A teacher can help students grow in self-regulated learning (SRL) in different ways.
Teachers can provide students with scaffolds, organize the learning environment in a way that students need their self-regulatory skills or teachers can explicitly teach students a particular self-regulatory skill. In this blogpost, an overview of the main ways to promote SRL in the classroom are shown, accompanied with some examples.
So, how can teachers promote students’ SRL skills?
Teachers can provide space for students to self-regulate which can be done by creating strong SRL learning environments. The teacher can indirectly stimulate SRL by adapting the classroom practice in a way that supports students’ SRL development, for example by allowing initiative and input from students or by providing problem-driven assignments. These problem-based assignments enable students to take responsibility for finding the right information, setting goals and monitoring the learning process. This is called indirect SRL promotion.

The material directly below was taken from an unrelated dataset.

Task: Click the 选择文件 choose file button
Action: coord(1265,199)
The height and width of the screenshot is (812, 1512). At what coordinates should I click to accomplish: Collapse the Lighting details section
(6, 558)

It is a bit like throwing students into the water so they learn how to swim (hopefully). However, by throwing them into the water the teacher, creates the space and opportunity to develop their skills in an autonomous way. The teacher takes on the role of 'coach' and guides and supports the students.

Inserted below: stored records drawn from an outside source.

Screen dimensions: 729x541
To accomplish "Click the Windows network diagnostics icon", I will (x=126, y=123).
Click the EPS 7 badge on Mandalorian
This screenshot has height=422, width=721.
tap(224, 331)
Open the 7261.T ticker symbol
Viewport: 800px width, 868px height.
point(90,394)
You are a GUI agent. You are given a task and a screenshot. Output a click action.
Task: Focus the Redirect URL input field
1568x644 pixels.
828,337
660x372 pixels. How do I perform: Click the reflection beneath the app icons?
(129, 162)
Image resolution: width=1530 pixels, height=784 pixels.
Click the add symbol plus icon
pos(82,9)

Another way to foster students’ SRL development is through the direct instruction of SRL strategies. Teachers can make learners aware of their learning process by asking specific questions or explicitly explaining what a particular learning strategy is and why it can be used. That is like teaching students to swim.
There are two ways in which these swimming lessons can be structured.
Implicit direct instruction
Teachers can show students how to swim without explicitly verbalizing the swimming technique. In terms of SRL, this way of implicit instruction can be done by modeling strategies, giving students suggestion or encouraging a particular strategy use.
A real-life classroom example on how to implicitly support students’ SRL can be found here.
Explicit direct instruction
SRL (and swimming ;-)) can also be explicitly taught.
One way is to instruct learners about:
what strategy to use
when to use it
why to use it
and to train learners how to use it.
A real-life example of a more explicit way to foster students’ SRL skills can be found here.
As you have noticed there are different ways to promote students’ SRL. Maybe you already include some of them in your teaching practice.
But what is then the best way?
All three ways to support students´ SRL are important and valuable.
However, explicit direct instruction has often been shown to be most effective for students’ SRL acquisition in different subjects.
Elementary school students can especially profit from explicit direct instruction: They are still at the beginning of developing learning beliefs and ineffective learning strategies may not be fully established yet - being an elementary school teacher gives you the opportunity to support students´ acquisition of adequate strategies right from the start and support their SRL development from early ages on.